Paloma Valencia, candidata de la derecha en las elecciones presidenciales de Colombia, sorprendió al elegir a Juan Daniel Oviedo como su fórmula vicepresidencial, buscando atraer el voto de centro para fortalecer su campaña. Sin embargo, esta alianza ha generado un terremoto político debido a las marcadas diferencias ideológicas entre ambos.
Mientras Valencia es una conservadora firme, opuesta al acuerdo de paz de 2016 y defensora de la familia tradicional, Oviedo es abiertamente gay, apoya las familias diversas y defiende el tratado de paz con las FARC. Estas posturas contrastantes han generado rechazo y cuestionamientos dentro del Centro Democrático, el partido uribista.
Reacciones internas y críticas en el uribismo
La senadora María Fernanda Cabal ha sido una de las críticas más duras, señalando que la elección de Oviedo ha tenido un costo político y que su base electoral uribista debería sentirse priorizada.
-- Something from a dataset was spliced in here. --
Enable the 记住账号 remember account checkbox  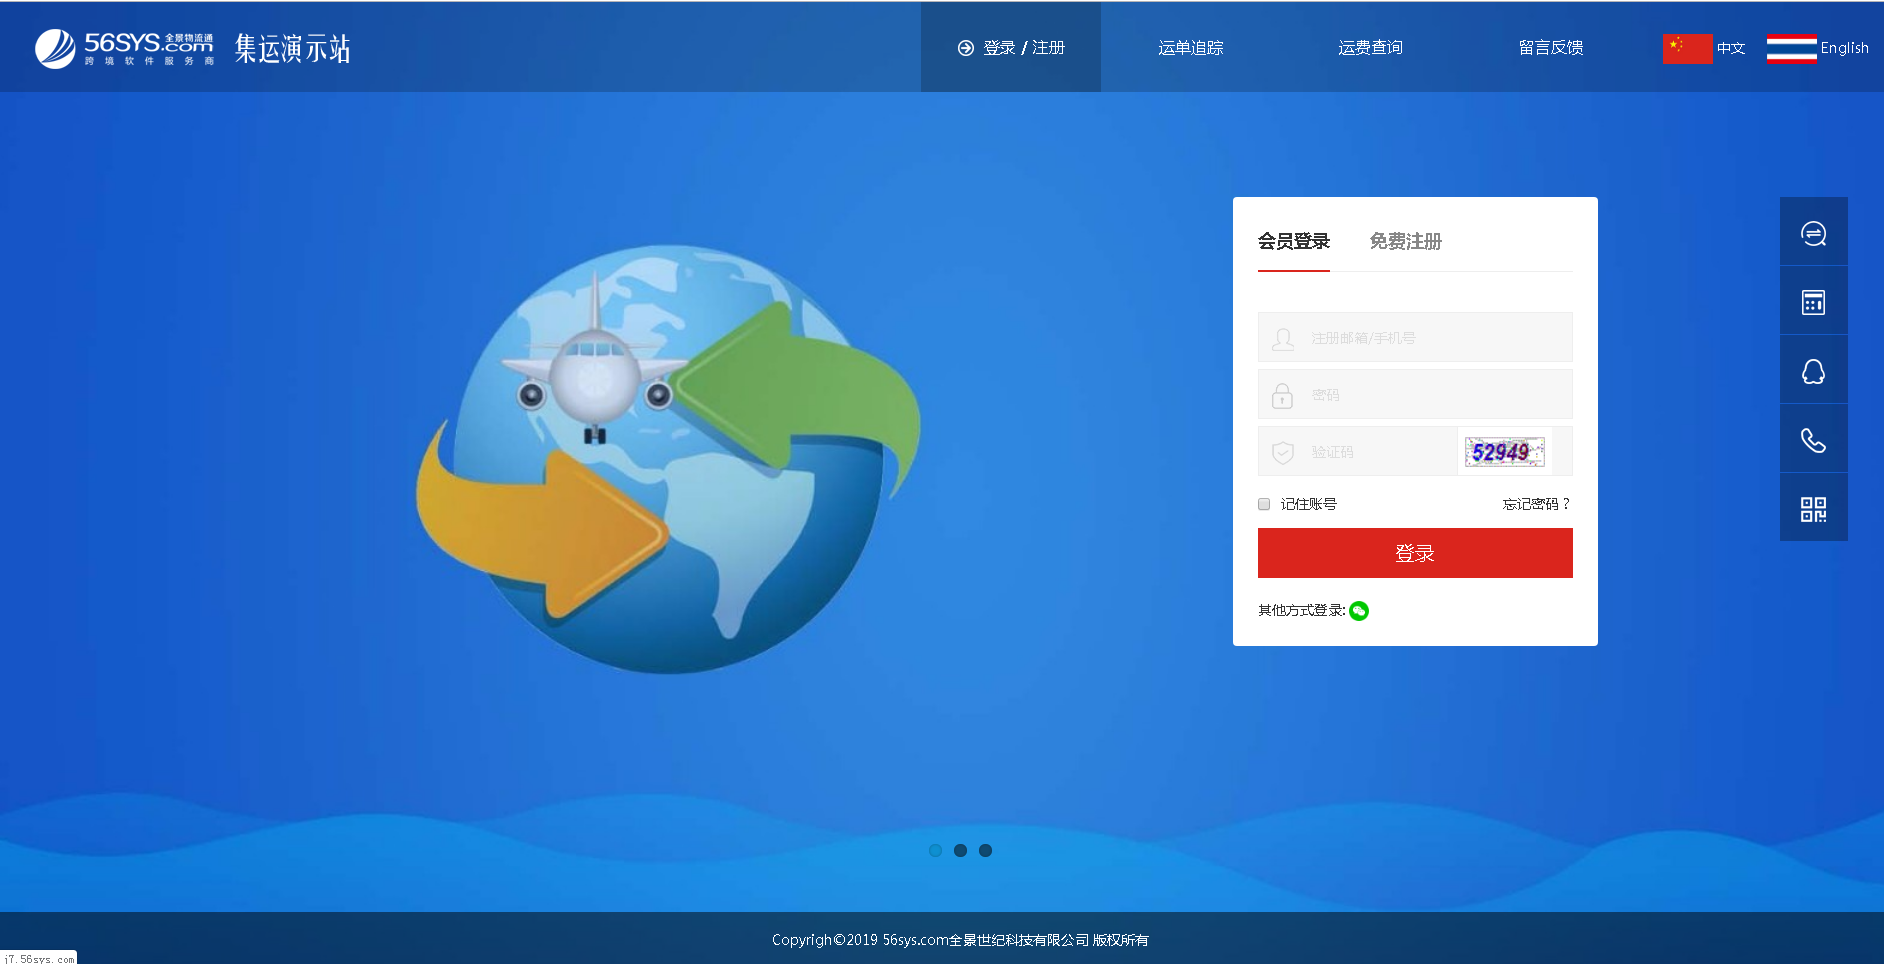click(x=1263, y=504)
Otros miembros del partido, como Josías Fiesco y Daniel Briceño, aunque sorprendidos, mantienen su respaldo a Valencia, reconociendo diferencias pero también coincidencias con Oviedo.
Fernando Londoño, exministro y militante del Centro Democrático, expresó su rechazo explícito a Oviedo como vicepresidente, citando sus posturas sobre el aborto y la marihuana como motivos para no apoyarlo.
Las discrepancias entre Valencia y Oviedo se han manifestado públicamente en temas como la justicia transicional, adopción por parejas del mismo sexo y legalización de la marihuana, aunque la candidata ha asegurado respetar las sentencias constitucionales que resuelven estos asuntos.
El respaldo de Álvaro Uribe y la apertura política
El expresidente Álvaro Uribe Vélez refrendó la unión entre Valencia y Oviedo, destacando la necesidad de adaptarse a los nuevos tiempos y respetar las diferencias dentro del partido. Esta postura representa un giro respecto a la tradicional rigidez ideológica del uribismo, que históricamente ha mantenido una posición antagónica frente a sectores políticos diferentes.
Sin embargo, en el interior del partido persisten inquietudes sobre las condiciones impuestas por Oviedo para aceptar la candidatura, y algunos congresistas insisten en que ciertos valores fundamentales del uribismo no deben ser negociados.
Oportunidades para los contrincantes y la polarización política
La polémica alianza ha sido aprovechada por adversarios de Valencia, como el ultraderechista Abelardo de la Espriella y su partido Salvación Nacional, que critican la supuesta progresividad y tibieza de esta nueva derecha y buscan atraer al electorado conservador tradicional.
Por otro lado, sectores del centro político, representados por figuras como Claudia López, han señalado que la alianza no modificará la agenda antiderechos del uribismo, poniendo en duda el cambio real de postura de Oviedo.
A pesar de las presiones y críticas, Valencia y Oviedo se mantienen firmes en su decisión de ir juntos en la carrera presidencial, argumentando que sus diferencias fortalecen su propuesta y buscan ampliar su base electoral en un escenario cada vez más polarizado.